■ **WHAT YOU NEED TO DO**
Check each line below for the word "above" and give the count alone.

##### DATA EXTRACTS

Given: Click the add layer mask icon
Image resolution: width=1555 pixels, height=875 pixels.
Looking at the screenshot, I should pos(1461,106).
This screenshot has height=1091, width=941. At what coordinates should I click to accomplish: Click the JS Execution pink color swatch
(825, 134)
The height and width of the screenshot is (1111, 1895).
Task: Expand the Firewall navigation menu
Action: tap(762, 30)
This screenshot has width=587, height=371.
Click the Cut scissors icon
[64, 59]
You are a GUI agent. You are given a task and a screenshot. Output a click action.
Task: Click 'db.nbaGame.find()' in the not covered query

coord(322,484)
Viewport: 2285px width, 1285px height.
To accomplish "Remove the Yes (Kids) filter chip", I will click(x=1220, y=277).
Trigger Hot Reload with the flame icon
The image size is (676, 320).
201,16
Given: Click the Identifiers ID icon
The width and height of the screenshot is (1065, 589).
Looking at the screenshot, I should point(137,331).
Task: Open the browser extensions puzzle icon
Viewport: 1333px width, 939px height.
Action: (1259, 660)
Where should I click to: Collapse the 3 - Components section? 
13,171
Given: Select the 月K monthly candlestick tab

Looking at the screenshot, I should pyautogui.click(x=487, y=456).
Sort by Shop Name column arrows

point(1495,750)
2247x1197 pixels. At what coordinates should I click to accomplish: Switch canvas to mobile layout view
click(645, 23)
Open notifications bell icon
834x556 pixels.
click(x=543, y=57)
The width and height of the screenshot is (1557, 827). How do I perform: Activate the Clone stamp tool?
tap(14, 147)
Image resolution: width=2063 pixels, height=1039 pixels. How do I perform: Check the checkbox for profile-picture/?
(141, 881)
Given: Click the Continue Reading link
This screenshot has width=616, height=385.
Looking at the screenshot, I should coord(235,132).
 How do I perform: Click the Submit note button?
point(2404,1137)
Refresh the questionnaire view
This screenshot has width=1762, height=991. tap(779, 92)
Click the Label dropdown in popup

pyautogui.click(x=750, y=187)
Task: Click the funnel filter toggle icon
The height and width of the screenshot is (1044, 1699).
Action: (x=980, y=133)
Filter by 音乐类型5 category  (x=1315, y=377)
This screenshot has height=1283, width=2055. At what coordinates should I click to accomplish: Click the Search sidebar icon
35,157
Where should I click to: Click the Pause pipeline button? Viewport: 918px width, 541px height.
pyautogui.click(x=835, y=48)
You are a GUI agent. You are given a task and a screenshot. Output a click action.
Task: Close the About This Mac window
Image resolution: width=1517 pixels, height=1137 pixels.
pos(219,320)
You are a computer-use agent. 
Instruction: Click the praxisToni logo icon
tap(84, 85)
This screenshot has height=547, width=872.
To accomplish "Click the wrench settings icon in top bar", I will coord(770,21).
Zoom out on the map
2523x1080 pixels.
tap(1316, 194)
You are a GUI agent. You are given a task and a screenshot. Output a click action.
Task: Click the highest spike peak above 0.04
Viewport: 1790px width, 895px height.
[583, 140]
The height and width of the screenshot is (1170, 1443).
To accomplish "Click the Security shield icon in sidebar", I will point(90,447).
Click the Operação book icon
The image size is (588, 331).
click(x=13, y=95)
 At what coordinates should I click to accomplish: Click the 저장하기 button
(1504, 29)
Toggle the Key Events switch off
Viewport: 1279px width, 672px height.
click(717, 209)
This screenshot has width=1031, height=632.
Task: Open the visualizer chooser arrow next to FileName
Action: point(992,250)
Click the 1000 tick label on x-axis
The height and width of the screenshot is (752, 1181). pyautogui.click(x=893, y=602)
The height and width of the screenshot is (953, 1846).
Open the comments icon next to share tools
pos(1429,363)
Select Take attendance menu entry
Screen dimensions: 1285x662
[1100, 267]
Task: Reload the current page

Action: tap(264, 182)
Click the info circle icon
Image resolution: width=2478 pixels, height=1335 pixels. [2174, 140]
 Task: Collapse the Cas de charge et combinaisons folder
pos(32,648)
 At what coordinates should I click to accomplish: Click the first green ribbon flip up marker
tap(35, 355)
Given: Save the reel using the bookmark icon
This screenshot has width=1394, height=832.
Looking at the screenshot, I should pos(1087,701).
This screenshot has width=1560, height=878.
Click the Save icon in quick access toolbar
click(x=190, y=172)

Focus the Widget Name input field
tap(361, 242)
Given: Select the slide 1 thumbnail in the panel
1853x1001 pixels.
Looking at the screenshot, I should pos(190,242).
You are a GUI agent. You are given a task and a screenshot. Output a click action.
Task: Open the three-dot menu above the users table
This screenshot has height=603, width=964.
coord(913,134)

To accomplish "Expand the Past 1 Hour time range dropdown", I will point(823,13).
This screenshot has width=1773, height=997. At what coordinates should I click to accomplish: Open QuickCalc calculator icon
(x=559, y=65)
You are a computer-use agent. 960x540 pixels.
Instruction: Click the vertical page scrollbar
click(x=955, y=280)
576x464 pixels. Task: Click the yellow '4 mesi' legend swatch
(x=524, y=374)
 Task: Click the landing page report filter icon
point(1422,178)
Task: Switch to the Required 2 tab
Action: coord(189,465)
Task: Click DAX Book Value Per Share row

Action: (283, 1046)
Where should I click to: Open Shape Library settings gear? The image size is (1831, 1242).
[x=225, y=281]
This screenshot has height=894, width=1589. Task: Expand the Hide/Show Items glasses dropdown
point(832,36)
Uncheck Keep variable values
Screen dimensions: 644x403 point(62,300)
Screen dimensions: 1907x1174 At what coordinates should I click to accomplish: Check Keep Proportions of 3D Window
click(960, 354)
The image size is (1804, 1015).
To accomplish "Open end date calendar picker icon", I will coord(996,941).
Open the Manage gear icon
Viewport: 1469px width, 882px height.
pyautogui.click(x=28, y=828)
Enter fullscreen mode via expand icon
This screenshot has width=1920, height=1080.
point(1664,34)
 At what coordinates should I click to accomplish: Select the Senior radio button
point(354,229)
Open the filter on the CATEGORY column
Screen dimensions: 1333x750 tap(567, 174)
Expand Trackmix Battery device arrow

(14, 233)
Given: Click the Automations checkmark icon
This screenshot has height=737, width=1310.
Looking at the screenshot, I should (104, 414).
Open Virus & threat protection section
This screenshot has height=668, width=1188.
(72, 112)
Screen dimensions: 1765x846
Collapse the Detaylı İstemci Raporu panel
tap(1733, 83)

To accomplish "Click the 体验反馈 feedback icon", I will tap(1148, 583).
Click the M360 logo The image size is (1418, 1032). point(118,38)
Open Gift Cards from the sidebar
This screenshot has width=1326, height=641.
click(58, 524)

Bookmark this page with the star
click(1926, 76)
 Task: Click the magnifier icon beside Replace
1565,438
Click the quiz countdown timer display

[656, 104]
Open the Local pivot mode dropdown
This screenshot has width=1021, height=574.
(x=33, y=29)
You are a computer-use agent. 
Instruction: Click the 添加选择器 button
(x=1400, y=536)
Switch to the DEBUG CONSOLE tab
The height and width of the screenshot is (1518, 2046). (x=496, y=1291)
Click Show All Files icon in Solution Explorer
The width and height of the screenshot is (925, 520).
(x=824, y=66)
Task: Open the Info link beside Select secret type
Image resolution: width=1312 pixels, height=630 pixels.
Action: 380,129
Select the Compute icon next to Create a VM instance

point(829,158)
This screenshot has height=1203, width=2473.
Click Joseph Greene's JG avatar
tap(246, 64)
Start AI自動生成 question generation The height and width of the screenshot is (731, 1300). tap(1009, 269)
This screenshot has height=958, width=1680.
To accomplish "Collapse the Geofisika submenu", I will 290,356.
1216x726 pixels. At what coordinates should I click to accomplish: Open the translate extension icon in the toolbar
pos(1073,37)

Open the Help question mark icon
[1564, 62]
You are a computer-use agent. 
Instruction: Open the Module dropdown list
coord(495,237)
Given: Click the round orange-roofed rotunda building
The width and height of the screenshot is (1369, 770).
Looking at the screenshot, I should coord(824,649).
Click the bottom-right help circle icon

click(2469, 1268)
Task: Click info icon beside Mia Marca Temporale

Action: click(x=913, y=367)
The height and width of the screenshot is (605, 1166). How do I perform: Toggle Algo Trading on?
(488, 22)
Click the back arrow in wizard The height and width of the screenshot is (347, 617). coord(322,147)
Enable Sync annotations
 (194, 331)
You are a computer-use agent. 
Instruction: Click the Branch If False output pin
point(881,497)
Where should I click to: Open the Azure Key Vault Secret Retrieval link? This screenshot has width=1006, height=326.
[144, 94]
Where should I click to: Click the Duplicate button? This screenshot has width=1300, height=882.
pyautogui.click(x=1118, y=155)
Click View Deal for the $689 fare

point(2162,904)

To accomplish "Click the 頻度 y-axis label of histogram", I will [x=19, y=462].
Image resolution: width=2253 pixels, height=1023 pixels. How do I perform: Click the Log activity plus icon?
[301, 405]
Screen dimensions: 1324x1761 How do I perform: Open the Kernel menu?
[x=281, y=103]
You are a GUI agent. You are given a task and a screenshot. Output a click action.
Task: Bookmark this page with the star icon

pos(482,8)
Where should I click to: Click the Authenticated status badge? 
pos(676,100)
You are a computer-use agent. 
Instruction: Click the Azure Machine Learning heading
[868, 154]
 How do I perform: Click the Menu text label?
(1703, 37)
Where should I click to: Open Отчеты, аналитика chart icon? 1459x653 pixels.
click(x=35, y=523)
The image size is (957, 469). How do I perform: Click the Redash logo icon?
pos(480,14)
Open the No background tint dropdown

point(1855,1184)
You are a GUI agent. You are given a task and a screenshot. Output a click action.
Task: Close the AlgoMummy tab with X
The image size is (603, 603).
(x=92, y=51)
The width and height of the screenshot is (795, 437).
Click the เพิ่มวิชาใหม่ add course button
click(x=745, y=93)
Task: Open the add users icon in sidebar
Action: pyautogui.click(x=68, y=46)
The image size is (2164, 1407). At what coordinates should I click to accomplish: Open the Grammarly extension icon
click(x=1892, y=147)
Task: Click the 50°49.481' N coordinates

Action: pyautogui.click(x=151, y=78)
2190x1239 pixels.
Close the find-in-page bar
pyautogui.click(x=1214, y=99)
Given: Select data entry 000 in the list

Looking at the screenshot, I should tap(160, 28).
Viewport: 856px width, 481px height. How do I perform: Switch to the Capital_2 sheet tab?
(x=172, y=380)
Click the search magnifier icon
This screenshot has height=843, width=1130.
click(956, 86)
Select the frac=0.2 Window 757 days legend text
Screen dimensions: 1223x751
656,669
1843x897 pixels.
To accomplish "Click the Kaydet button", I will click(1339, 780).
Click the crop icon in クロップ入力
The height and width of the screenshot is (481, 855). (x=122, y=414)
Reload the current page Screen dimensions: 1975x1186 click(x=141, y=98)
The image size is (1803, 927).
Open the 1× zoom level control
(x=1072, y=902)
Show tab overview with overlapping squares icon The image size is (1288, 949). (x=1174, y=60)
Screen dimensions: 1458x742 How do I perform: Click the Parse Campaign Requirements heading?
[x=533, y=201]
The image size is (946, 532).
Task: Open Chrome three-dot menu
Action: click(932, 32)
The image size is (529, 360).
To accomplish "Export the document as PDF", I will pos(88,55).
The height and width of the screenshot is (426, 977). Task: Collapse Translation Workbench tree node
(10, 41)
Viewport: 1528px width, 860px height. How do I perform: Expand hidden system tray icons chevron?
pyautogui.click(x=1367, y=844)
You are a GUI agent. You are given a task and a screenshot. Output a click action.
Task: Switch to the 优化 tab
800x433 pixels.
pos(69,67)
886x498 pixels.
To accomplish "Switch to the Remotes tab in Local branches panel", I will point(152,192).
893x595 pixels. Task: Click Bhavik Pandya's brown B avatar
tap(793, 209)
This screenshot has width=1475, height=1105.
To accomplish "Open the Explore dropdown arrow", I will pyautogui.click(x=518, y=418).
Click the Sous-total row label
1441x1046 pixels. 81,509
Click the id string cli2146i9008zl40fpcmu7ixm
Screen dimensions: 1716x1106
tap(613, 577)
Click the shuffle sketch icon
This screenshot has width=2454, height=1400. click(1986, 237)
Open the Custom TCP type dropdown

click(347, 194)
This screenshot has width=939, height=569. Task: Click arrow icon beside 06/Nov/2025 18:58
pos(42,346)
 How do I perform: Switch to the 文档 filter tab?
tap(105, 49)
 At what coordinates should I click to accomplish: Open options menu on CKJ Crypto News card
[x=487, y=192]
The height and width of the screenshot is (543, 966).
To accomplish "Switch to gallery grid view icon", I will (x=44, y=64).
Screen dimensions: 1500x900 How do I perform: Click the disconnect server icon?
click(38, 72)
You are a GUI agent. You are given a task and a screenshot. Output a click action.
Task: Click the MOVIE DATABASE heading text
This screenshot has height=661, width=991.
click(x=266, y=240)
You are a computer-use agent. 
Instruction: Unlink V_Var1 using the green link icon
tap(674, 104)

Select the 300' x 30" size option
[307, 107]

##########

■ **OUTPUT OF THE EXERCISE**
2